**Ausgangstext:**
Dieser Backlash geht aber nicht nur von weißen Männern aus. Bei meiner Familie in Indien sehe ich das ganz krass. In Südkorea ist der antifeministische Backlash politisch und digital extrem.
Auch da merkt man, wie es neue Zusammenschlüsse gibt. Andrew Tate ist beispielsweise zum Islam konvertiert, beziehungsweise zu seiner rassistischen Vorstellung davon. Er sagt: Die Probleme, die der Westen hat – „islam will fix it“. Der Islam wird es richten, wenn deine Frau dir nicht gehorcht. Diese Verherrlichung von islamistischem Dschihadismus finden wir schon bei Anders Breivik, dem Oslo-Attentäter von 2011. Der ist rechtsradikal, aber der verherrlicht auch den Dschihadismus.
Aber das ist doch total irre.
Ist es, aber es hat eine Systematik: Der Feind, der hier alles einnehmen will, wird gleichzeitig für seine Alpha-Männlichkeit bewundert. Bei Breivik gibt es Pläne, wie sich weiße Alpha-Männer und Islamisten die Welt aufteilen können. Dass Ideen adaptiert werden, sehen wir zum Beispiel in der „White Sharia“, derzufolge weiße Männer einfach weiße Frauen vergewaltigen müssen, damit wieder weißer Nachwuchs gezeugt wird.
Gegen welche Frauen richtet sich dieser männliche Hass online?

**Datenteil:**
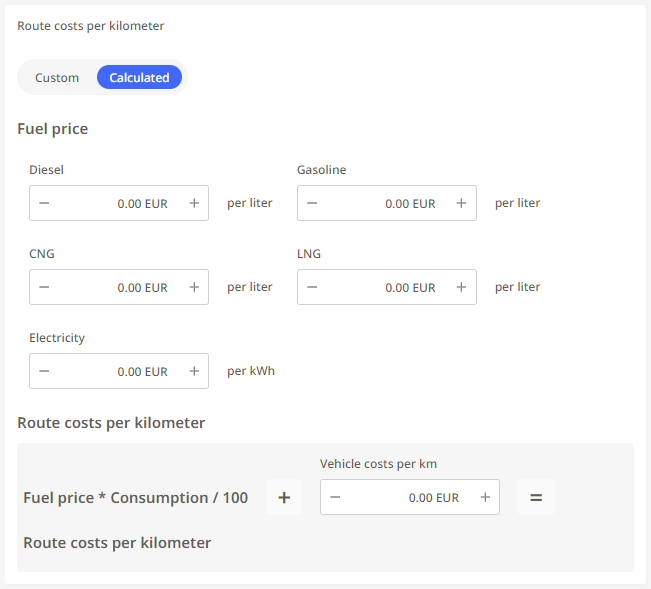This screenshot has height=589, width=651.
Task: Increase the Diesel fuel price
Action: (194, 203)
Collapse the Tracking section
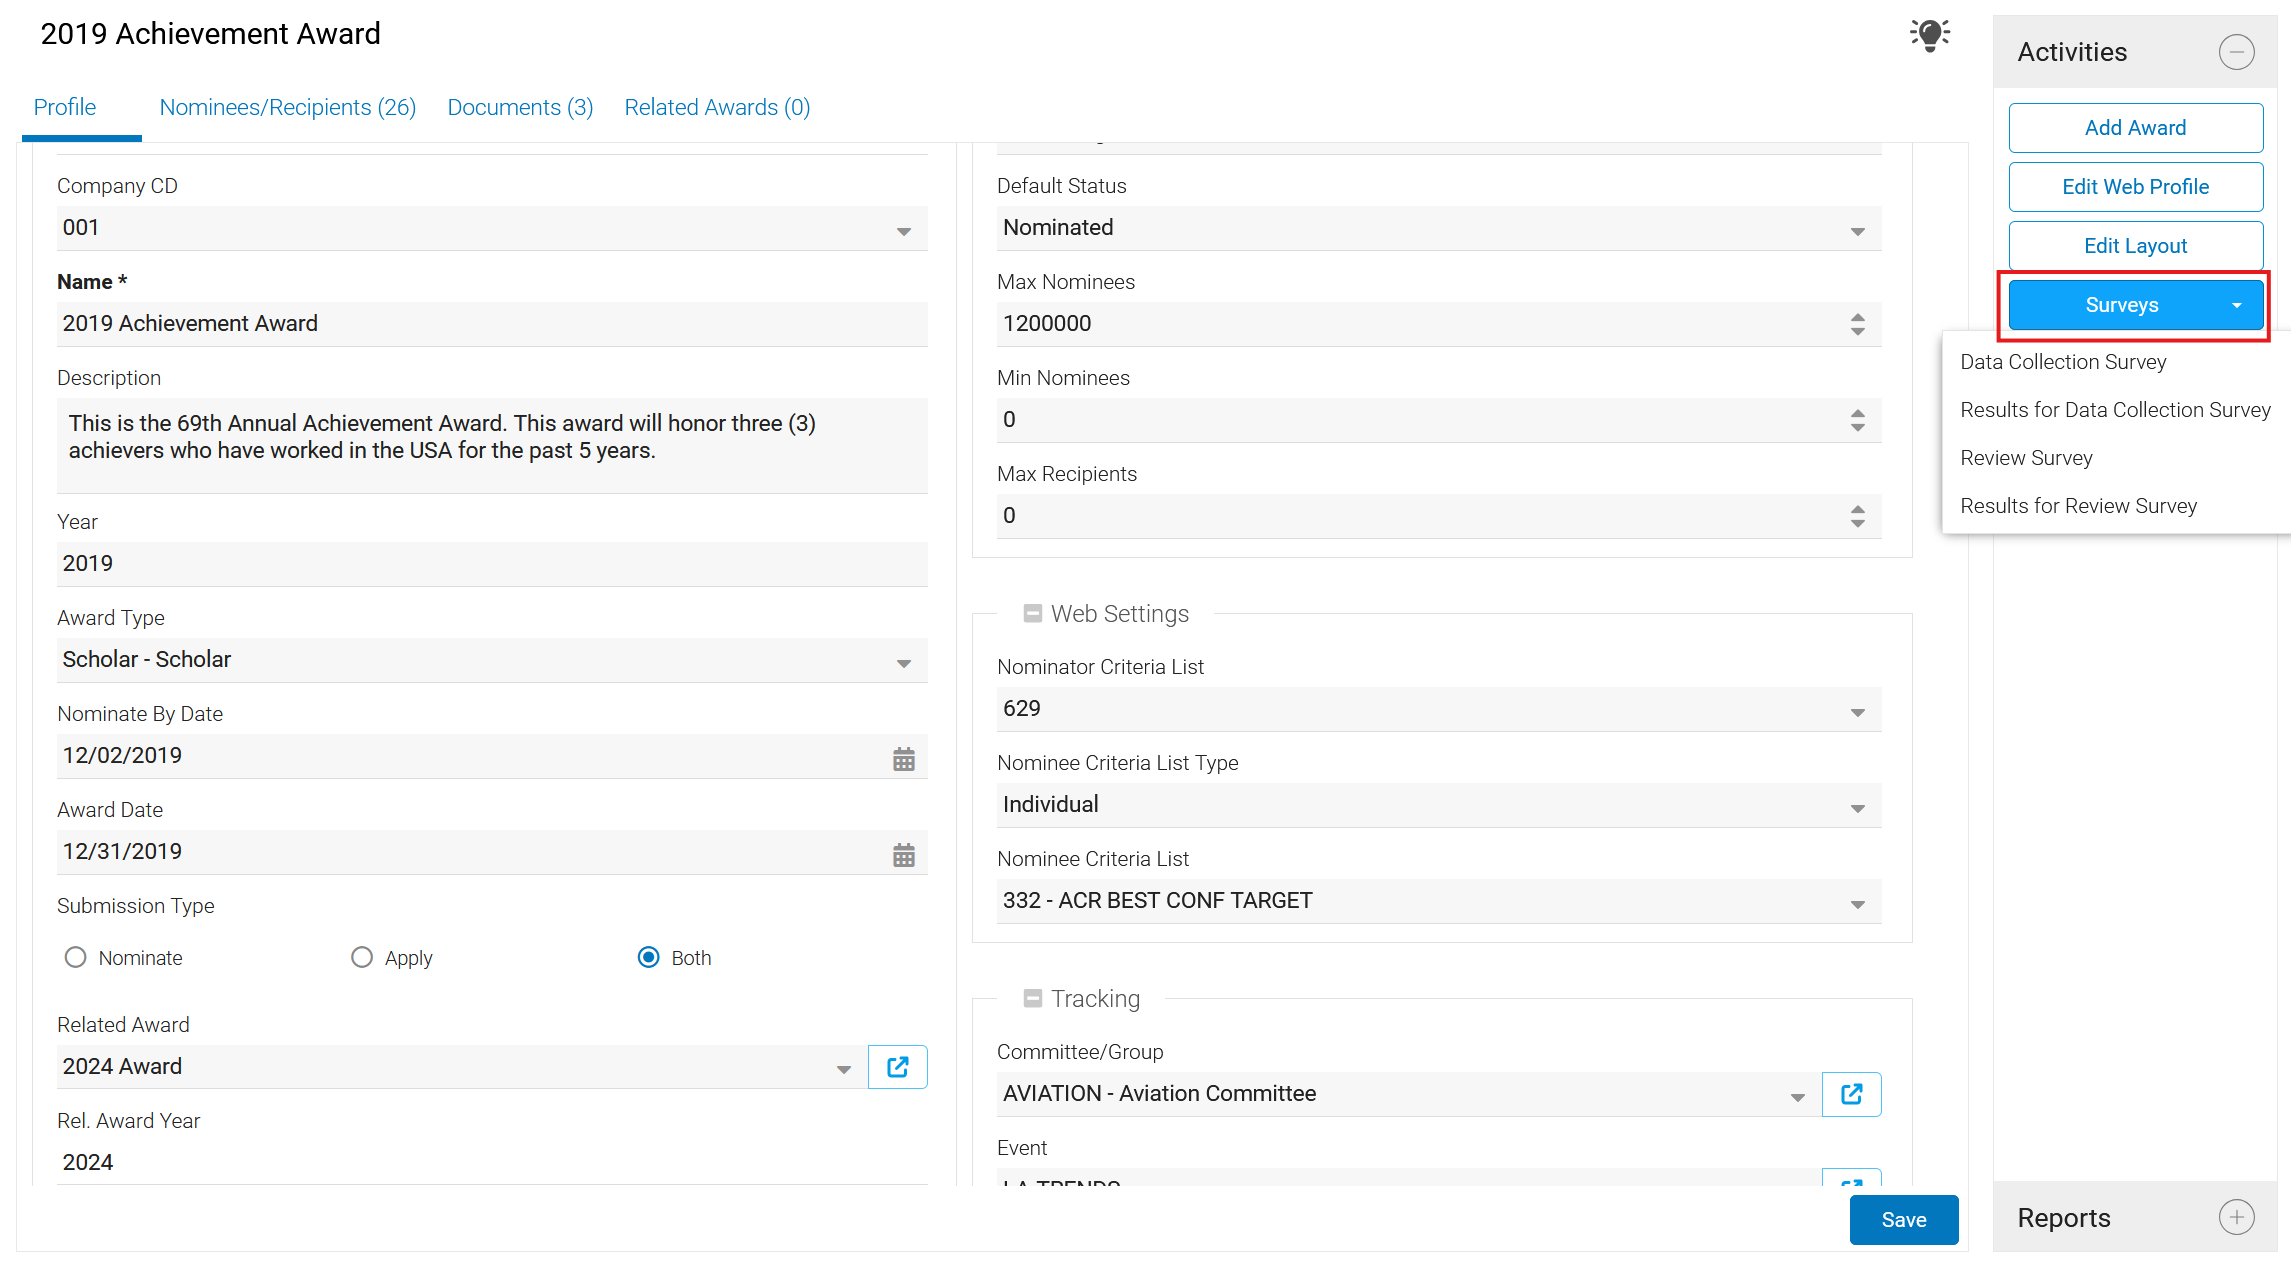This screenshot has height=1270, width=2291. click(1032, 998)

**Aufgabe 1:** Gib den Abschnitt des Ausgangstexts zwischen "Aber das ist" und "männliche Hass online?", beide eingeschlossen, wortgetreu wieder.
**Aufgabe 2:** Zu welcher Religion ist Andrew Tate laut Ausgangstext konvertiert?
Maßgeblich ist allein der Ausgangstext.

**Richtige Antwort 1:**
Aber das ist doch total irre.
Ist es, aber es hat eine Systematik: Der Feind, der hier alles einnehmen will, wird gleichzeitig für seine Alpha-Männlichkeit bewundert. Bei Breivik gibt es Pläne, wie sich weiße Alpha-Männer und Islamisten die Welt aufteilen können. Dass Ideen adaptiert werden, sehen wir zum Beispiel in der „White Sharia“, derzufolge weiße Männer einfach weiße Frauen vergewaltigen müssen, damit wieder weißer Nachwuchs gezeugt wird.
Gegen welche Frauen richtet sich dieser männliche Hass online?

**Richtige Antwort 2:** Zum Islam, beziehungsweise zu seiner rassistischen Vorstellung davon.